WHAT YOU NEED TO DO:
1. Decide whether each statement below agrees with the post on short-order cooking: (a) the waitresses handed the cook written tickets; (b) the writer cooked short order from memory; (c) behind closed doors, kitchen language becomes cleaner. Answer each with yes or no and quote the text's deciding words.
2. Proceed with the post on short-order cooking, picking up after its final line.

TEXT SEGMENT:
I used to cook short order from memory, but I did rely heavily on pulling anything out that varied to my board or to the grill. I had to though, we weren't given tickets and the waitresses called in the food orders and walked off. It took me a long time to get it though. If you needed to know what was supposed to go with what, you had to flag them down and wait for them to rifle through their tickets.

On the kitchen language, if the kitchen is behind closed doors, then yes the language takes a nose dive in general. Add to that the strongly hispanic work force, and you get the machismo high school grab ass thrown in as well. Usually homo-erotic in nature. If you can't keep up, you can bet you'll be told or mocked.

If you look around and they are all looking at you with disdain, or mirth, you are holding up the line.

Veni Vidi Vino - I came, I saw, I drank.
Posted (edited)

RECORDS SUPPLIED:
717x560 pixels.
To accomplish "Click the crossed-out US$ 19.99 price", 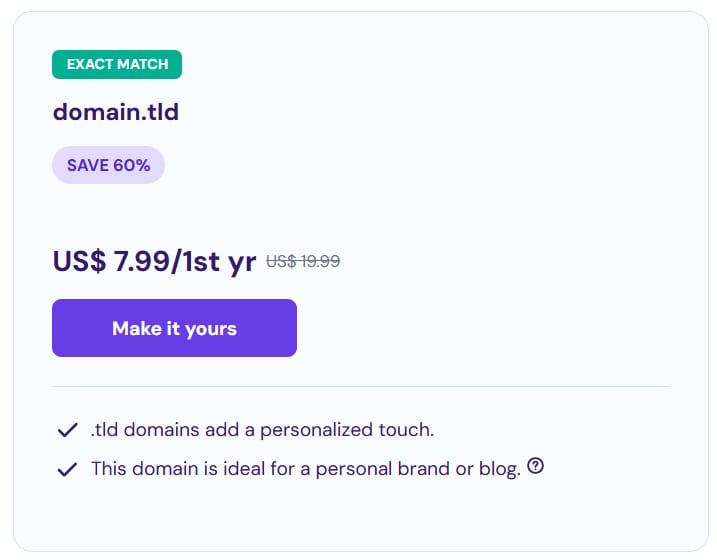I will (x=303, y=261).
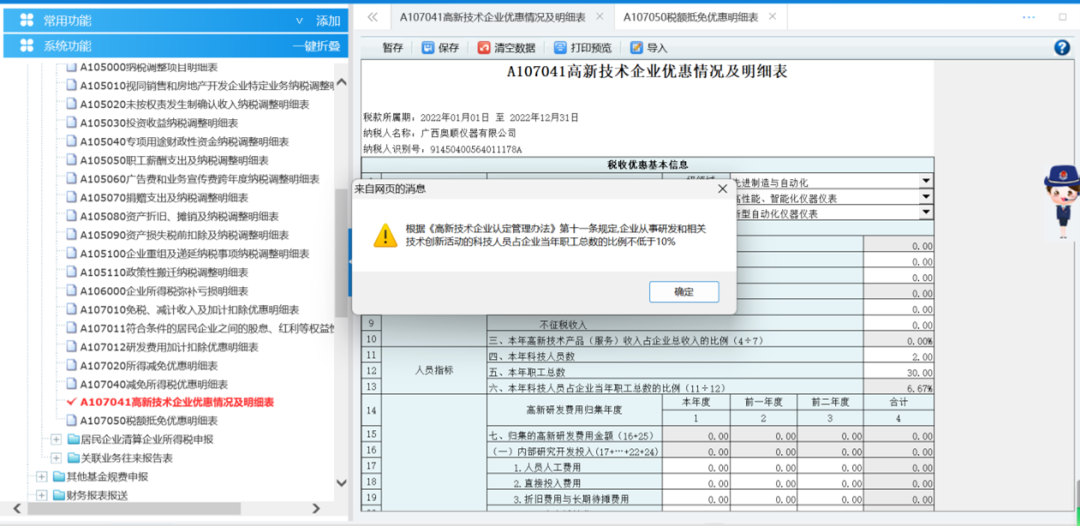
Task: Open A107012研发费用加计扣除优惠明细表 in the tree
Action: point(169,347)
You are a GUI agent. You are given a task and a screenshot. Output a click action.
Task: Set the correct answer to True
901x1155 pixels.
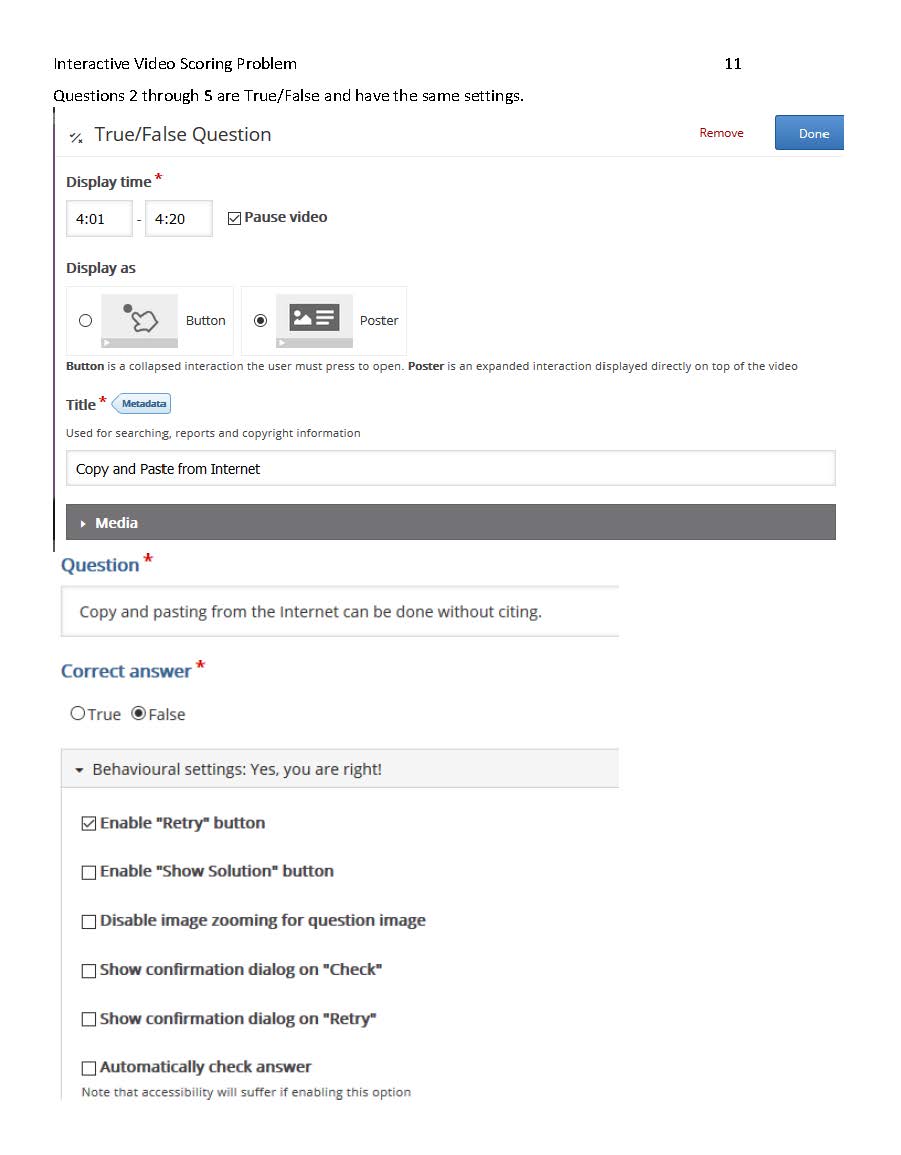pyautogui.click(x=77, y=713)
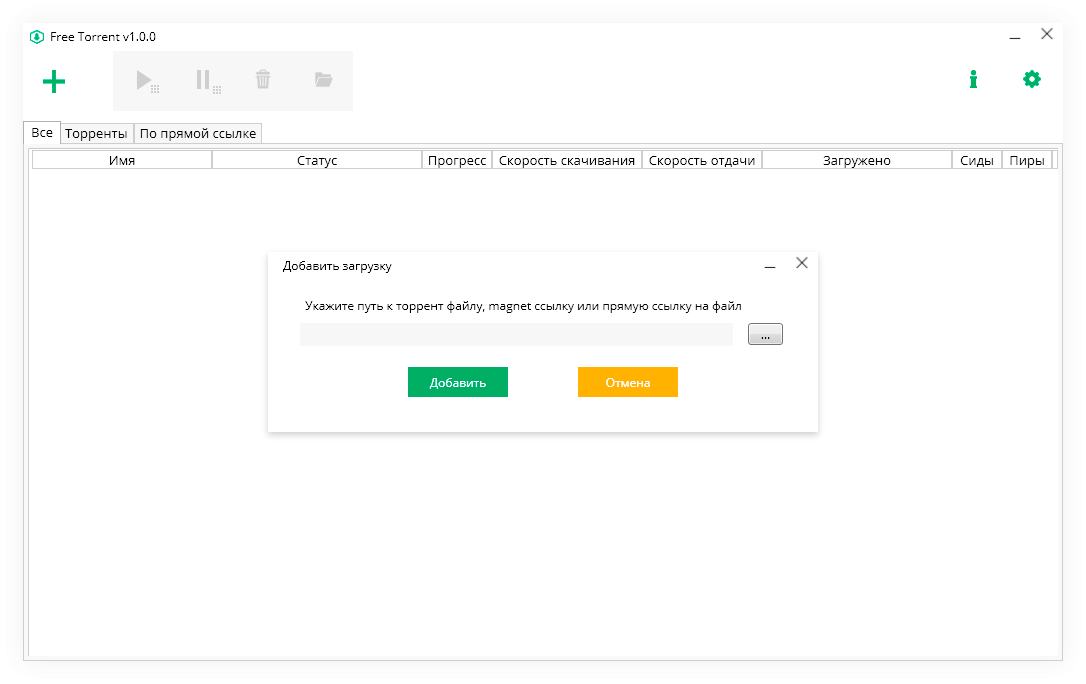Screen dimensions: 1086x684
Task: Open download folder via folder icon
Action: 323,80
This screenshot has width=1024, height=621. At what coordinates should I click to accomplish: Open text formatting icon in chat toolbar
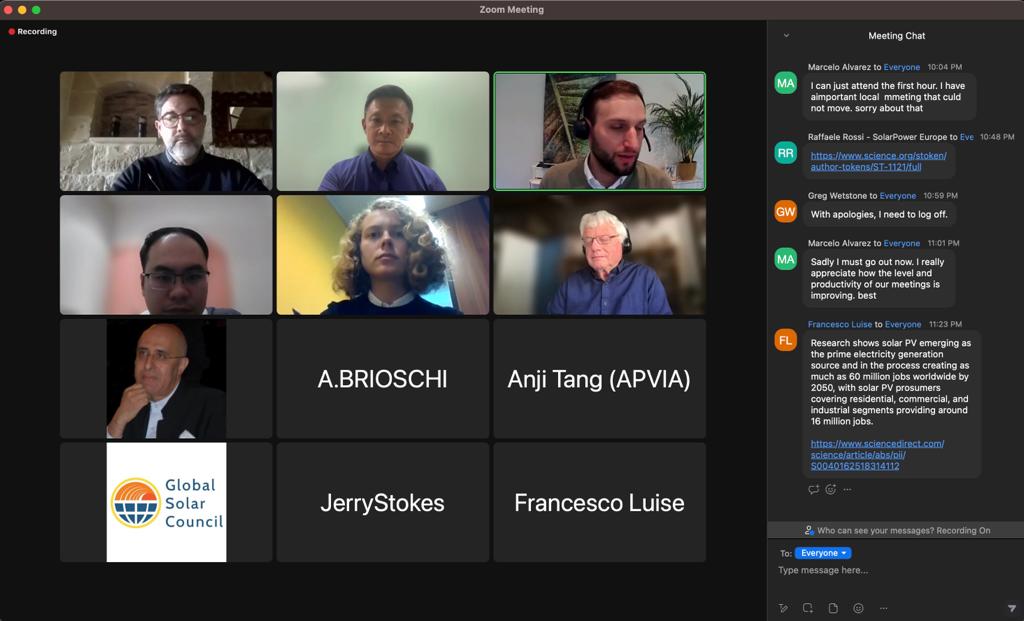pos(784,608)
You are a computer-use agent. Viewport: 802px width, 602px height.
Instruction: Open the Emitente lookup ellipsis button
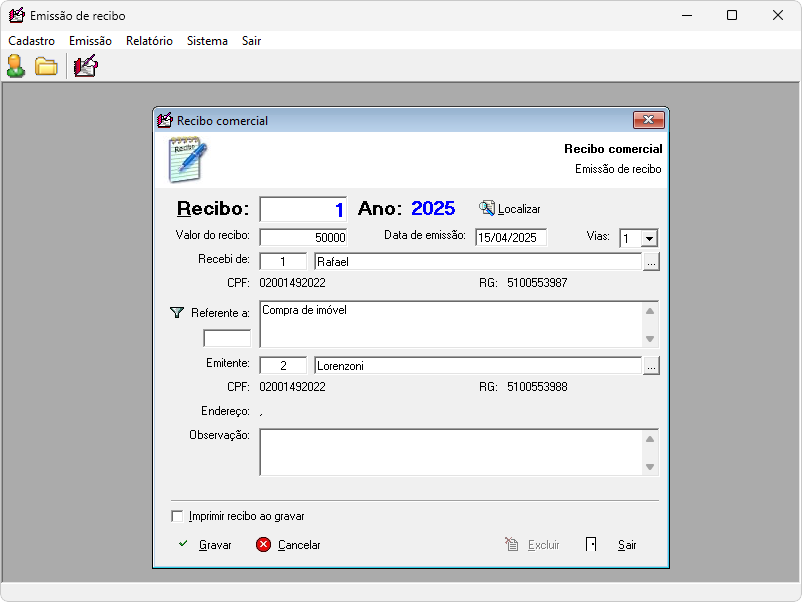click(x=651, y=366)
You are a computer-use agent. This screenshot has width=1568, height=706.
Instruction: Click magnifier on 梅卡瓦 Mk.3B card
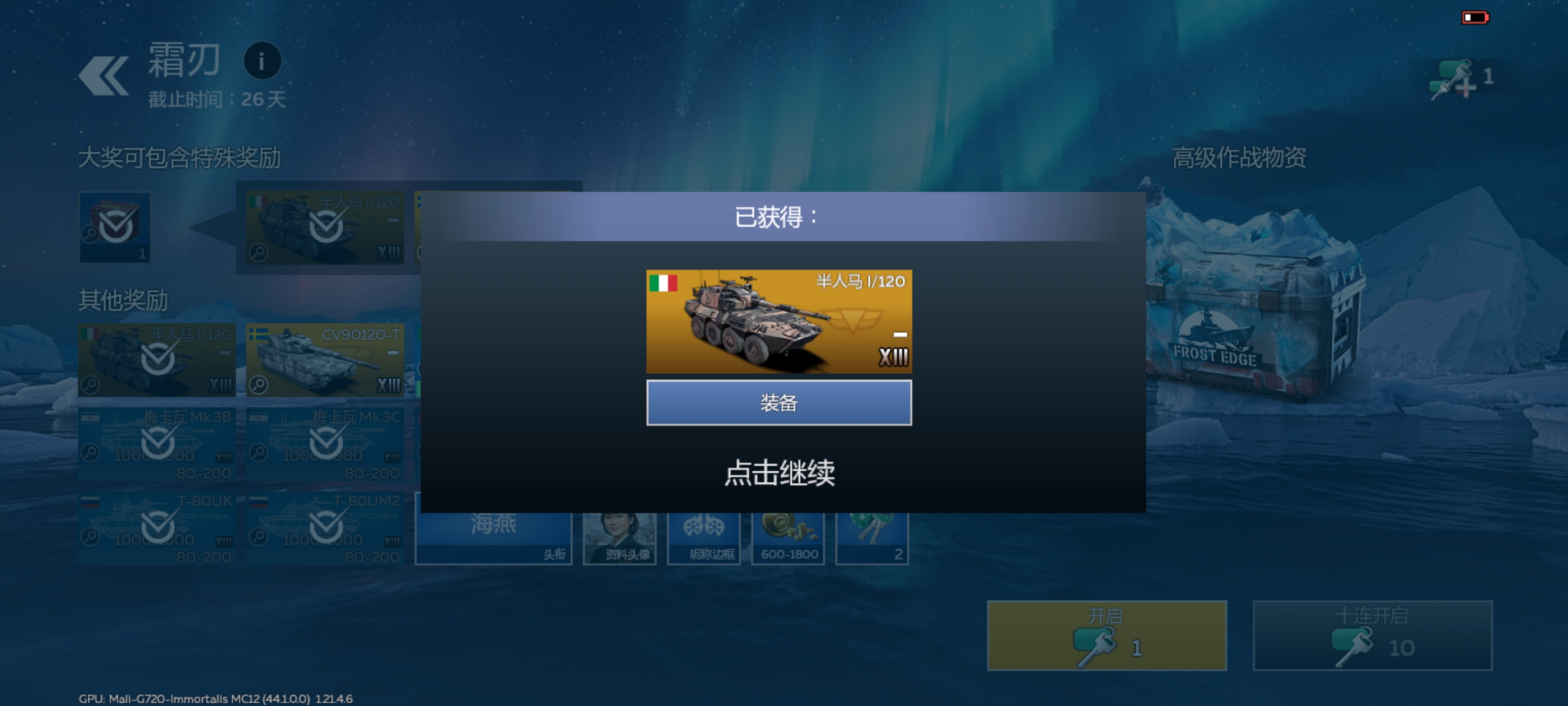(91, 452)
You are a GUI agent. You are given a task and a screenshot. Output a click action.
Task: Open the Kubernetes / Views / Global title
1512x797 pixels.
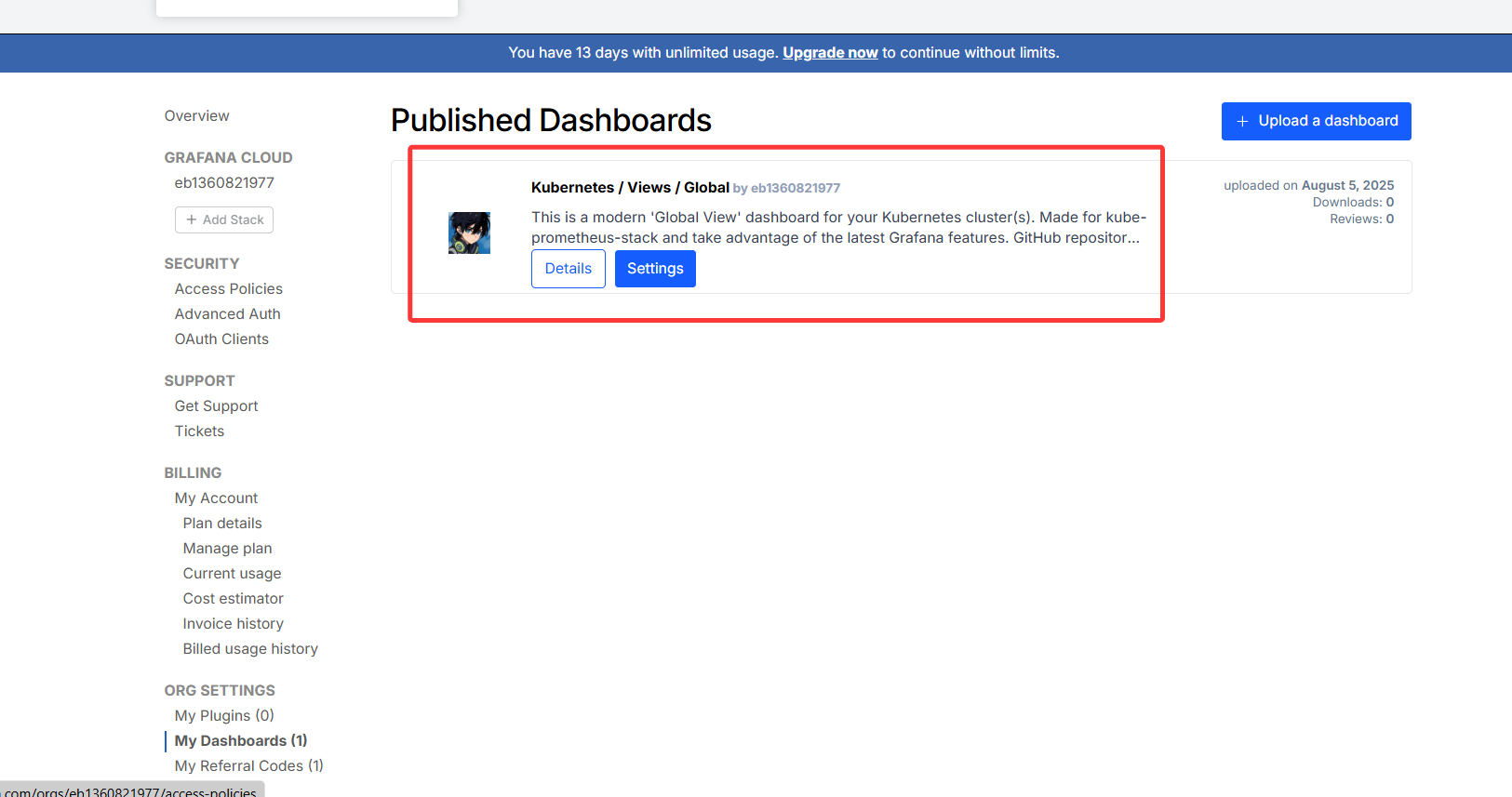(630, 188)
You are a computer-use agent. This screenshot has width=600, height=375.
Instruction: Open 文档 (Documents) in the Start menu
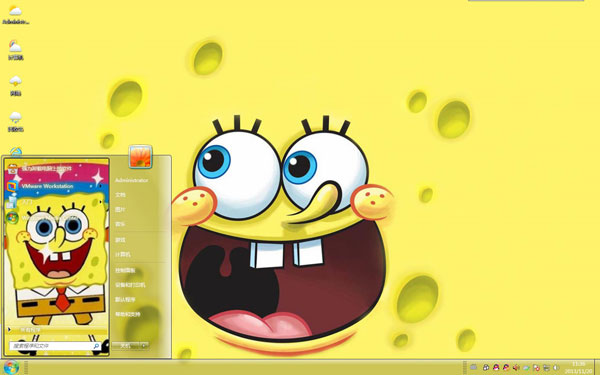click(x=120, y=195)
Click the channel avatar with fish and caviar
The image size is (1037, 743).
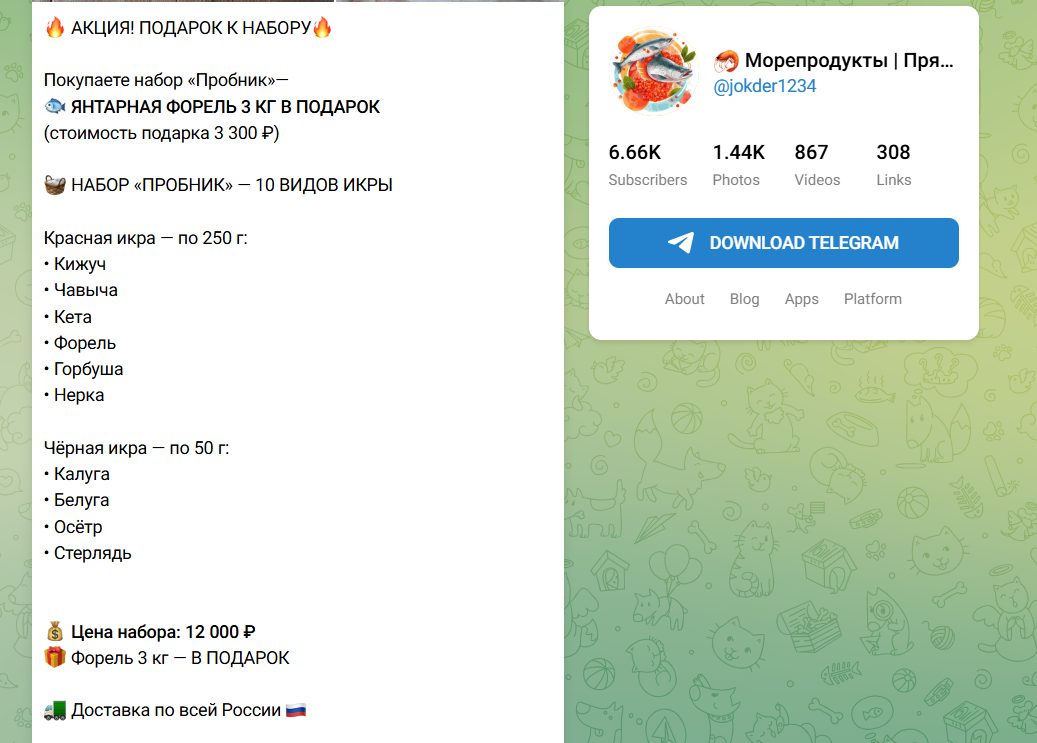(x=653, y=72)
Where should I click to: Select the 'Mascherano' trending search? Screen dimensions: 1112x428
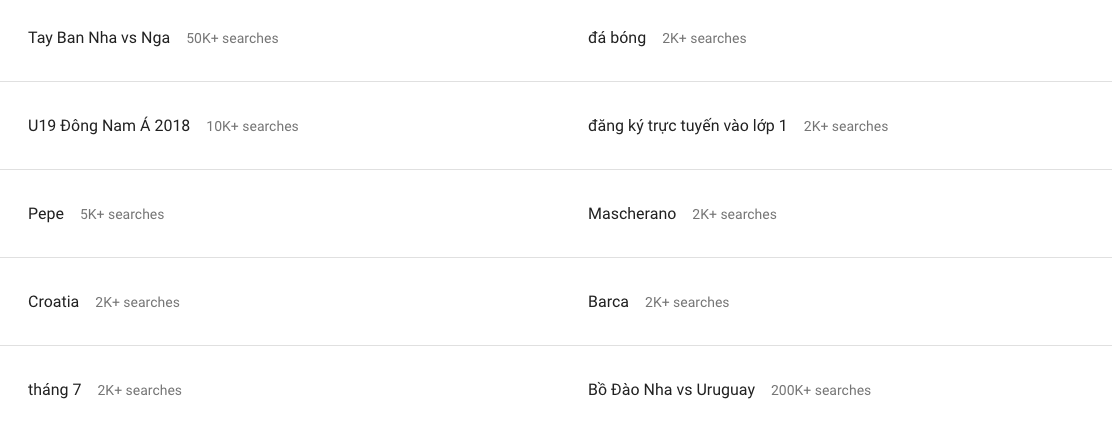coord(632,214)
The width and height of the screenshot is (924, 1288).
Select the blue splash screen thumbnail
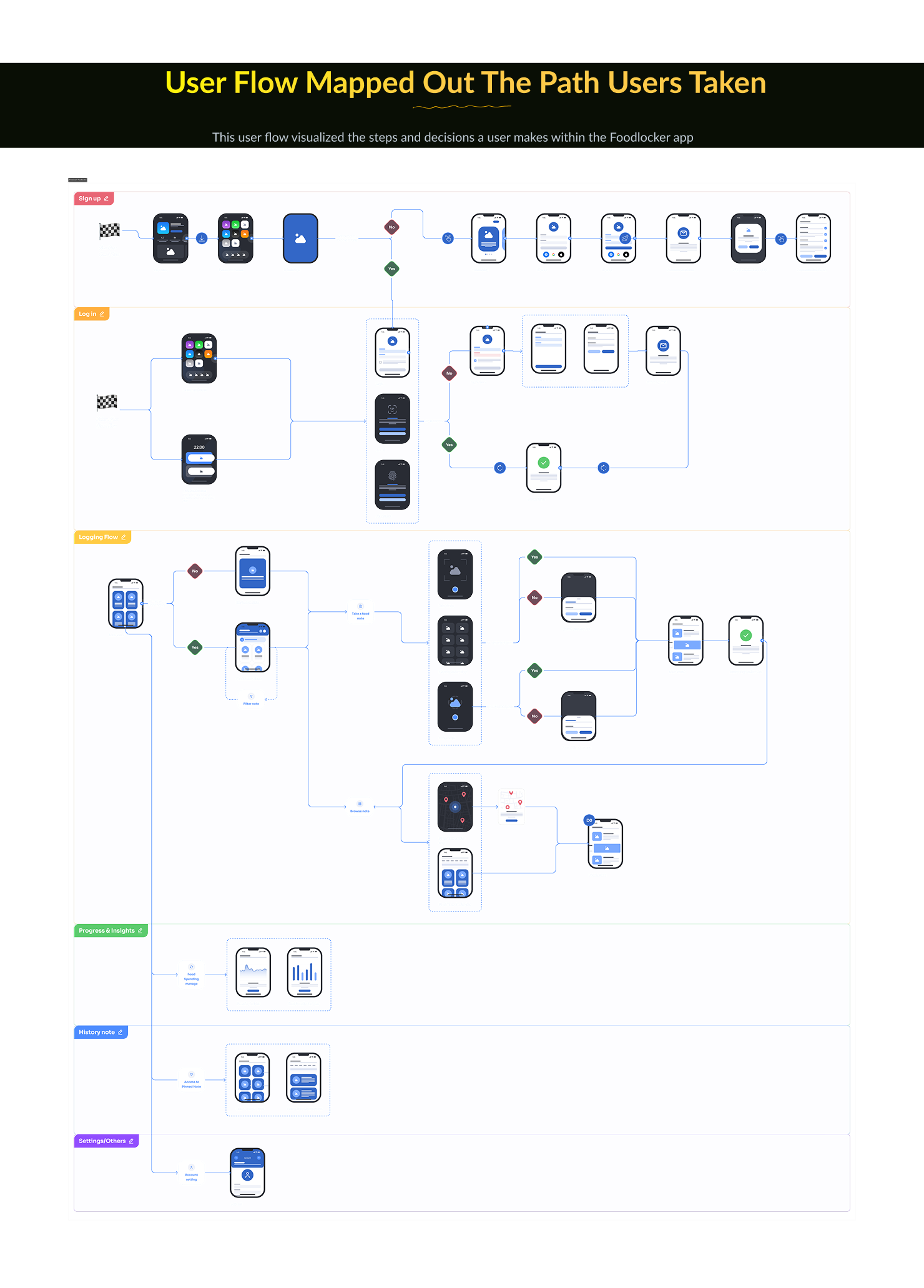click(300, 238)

EXPECTED RESULTS:
1.
(a) No: "we weren't given tickets and the waitresses called in the food orders and walked off"
(b) Yes: "I used to cook short order from memory"
(c) No: "if the kitchen is behind closed doors, then yes the language takes a nose dive in general"

2.
When the front would sit and order the entire dining room, all I could do, as a chef of a 50 seat or a 250 seat, was to fire and send tickets in groups, 4-6 at a time. Some will wait, but at least their food will be right. I got little satisfaction from giving back to the mismanagement of the front of house, but when they would look at me as I called pick up and they weren't ready, I would then call 2 more. Payback sucks, ya know? I refused to let the kitchen be the fall guy for inept foh management,( and I'm the bad guy?)

Edited by Timh (log)
  • 3 months later...
Posted (edited)

ooo, Tim....I'm not even going to touch that one....

Ok maybe I will :biggrin:

Certainly there is mismanagement FOH but there is certainly a unnessesary tug-of-war between FOH and BOH that leads to disaray as well....

SOMETIMES....reservations are late....or early....and sit all together...OR they want to have a drink at the bar and THEN decide (after trying to coax them earlier) to seat at 8 o'clock...along with everyone else....or sometimes they sit forever waving their server off (as they try and try) till -they- are ready to order...then it goes in along with everyone else.....there are numerous incidents that aren't as 'controllable' (remember we are dealing with the public) as you may think...

Of course, we, and the servers try to stagger the best way we can but sometimes it's unavoidable the way it hits the kitchen.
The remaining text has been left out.